[Saved entries]
------------------------------

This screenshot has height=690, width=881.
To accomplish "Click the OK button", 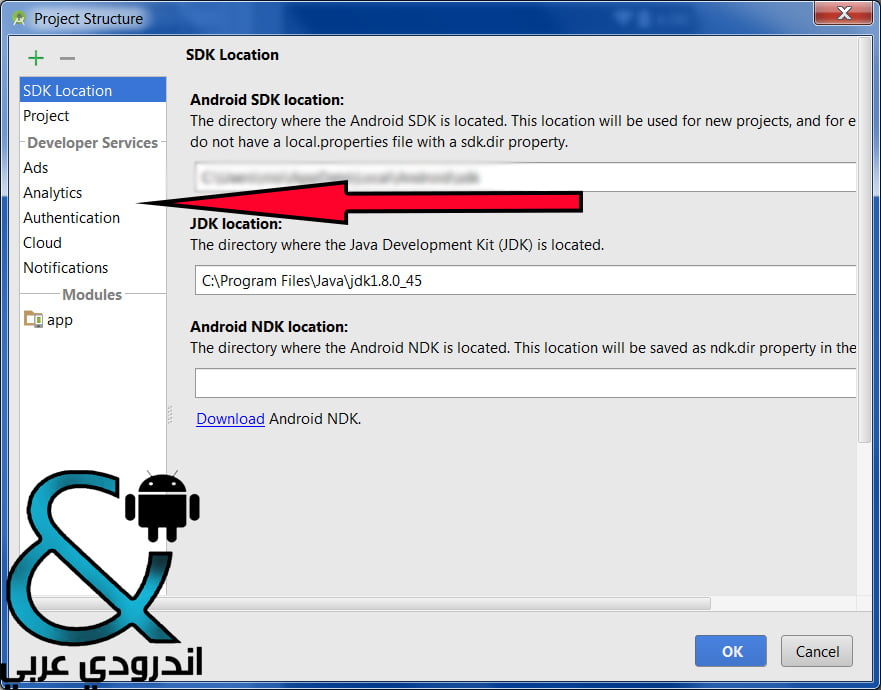I will pyautogui.click(x=730, y=651).
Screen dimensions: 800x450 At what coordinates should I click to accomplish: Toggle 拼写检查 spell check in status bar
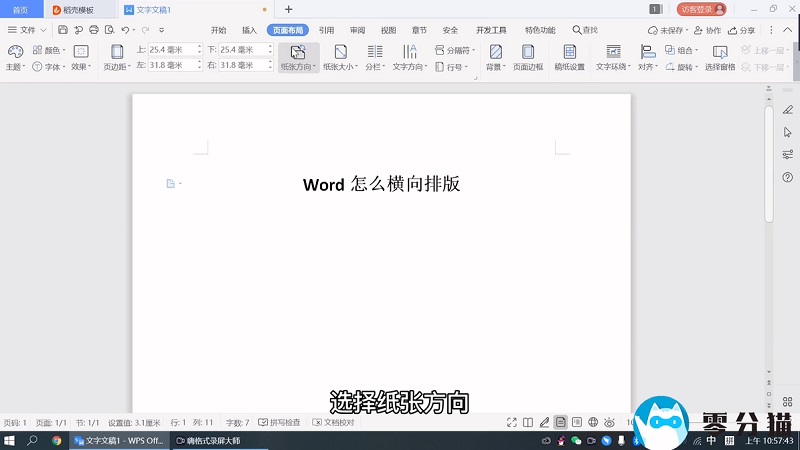click(279, 423)
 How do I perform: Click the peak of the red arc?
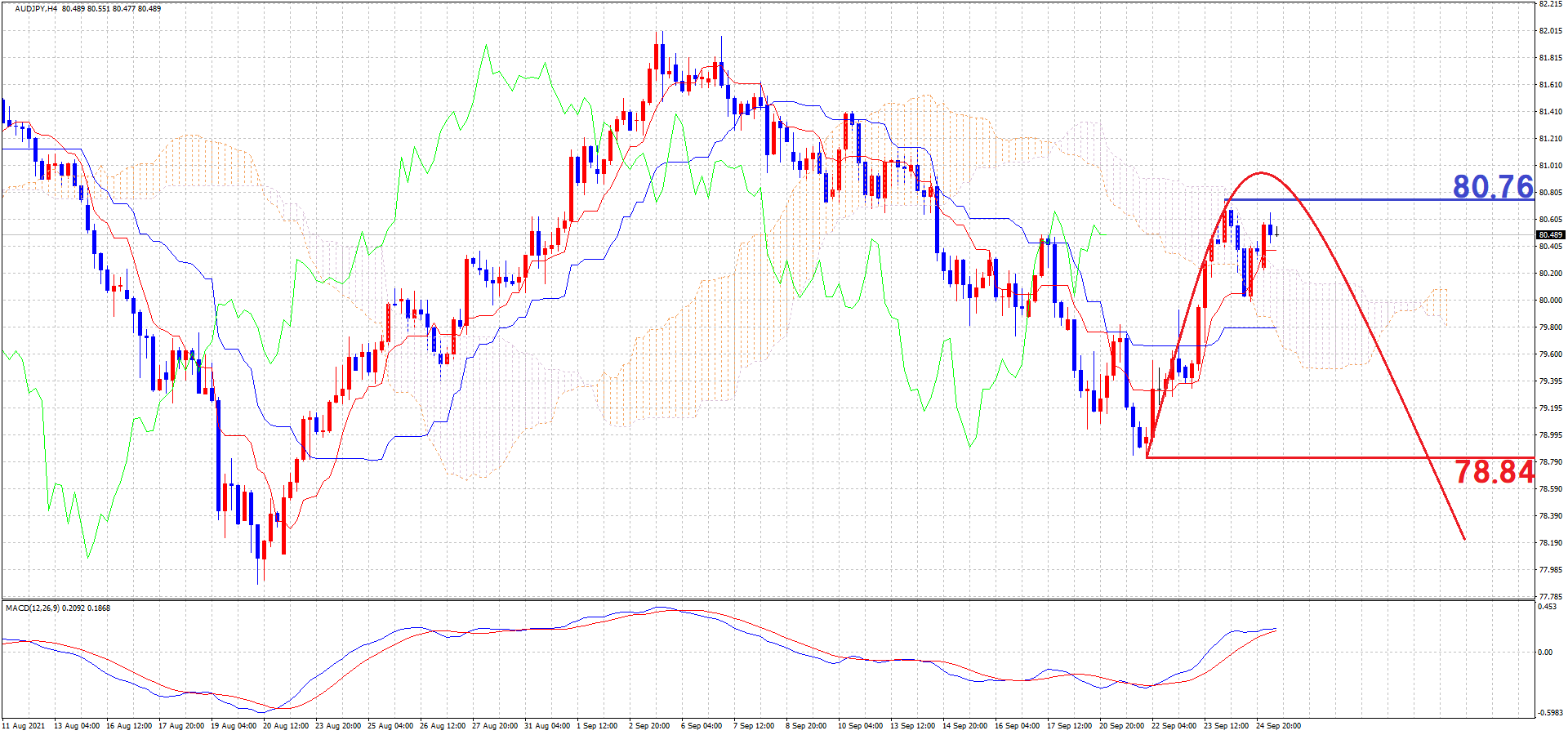coord(1261,173)
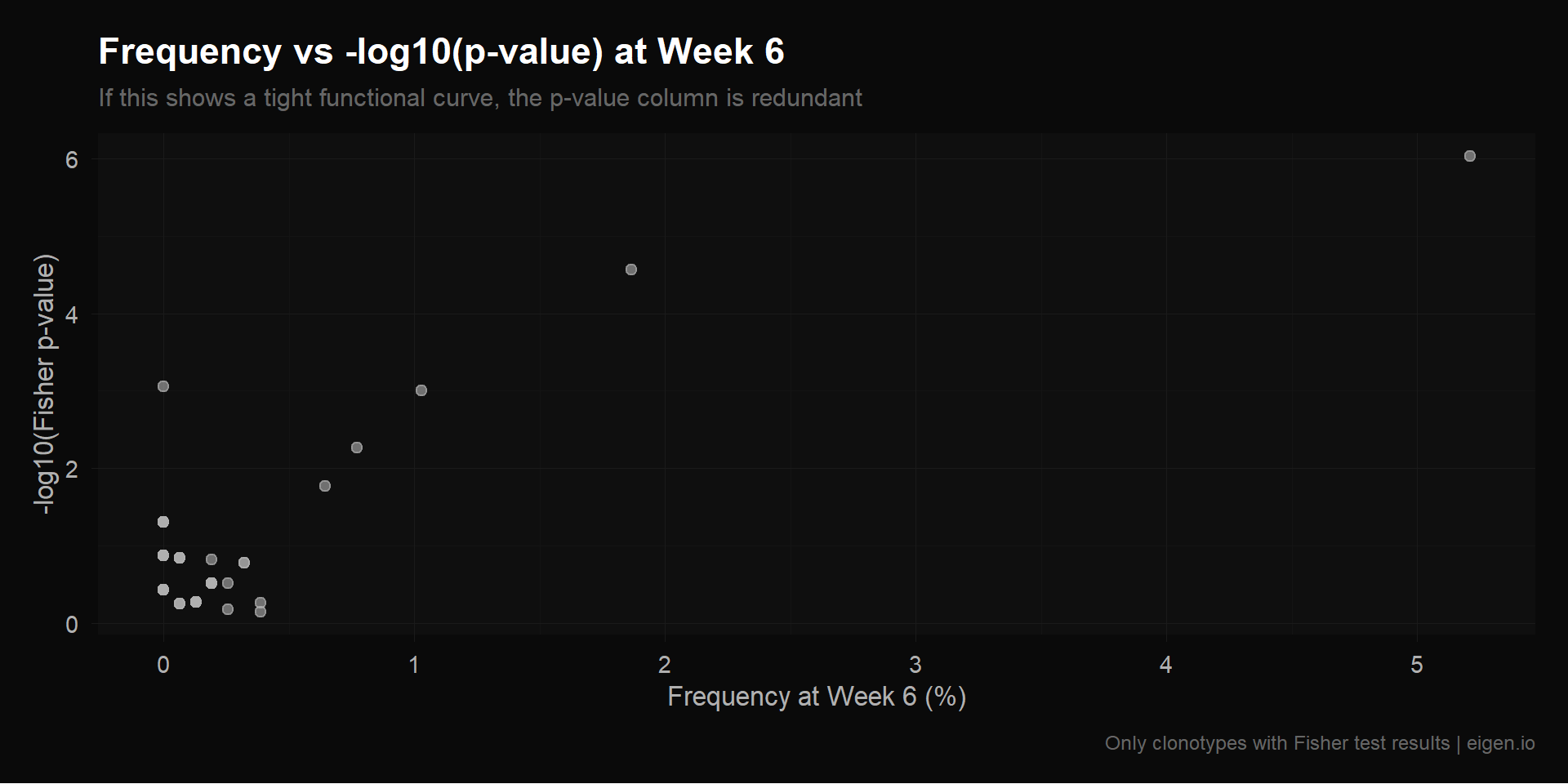
Task: Click the chart title 'Frequency vs -log10(p-value)'
Action: click(x=441, y=51)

------------------------------

_Problem description_
Please set down exactly the lines from the one holding "Screen dimensions: 800x450" through the last line of the entries, both ends included, and skip pictures.

_Task answer_
Screen dimensions: 800x450 At what coordinates should I click to accomplish: Toggle 拼写检查 spell check in status bar
click(279, 423)
 How do I perform: Click the peak of the red arc?
coord(1261,173)
Task: Click the chart title 'Frequency vs -log10(p-value)'
Action: click(x=441, y=51)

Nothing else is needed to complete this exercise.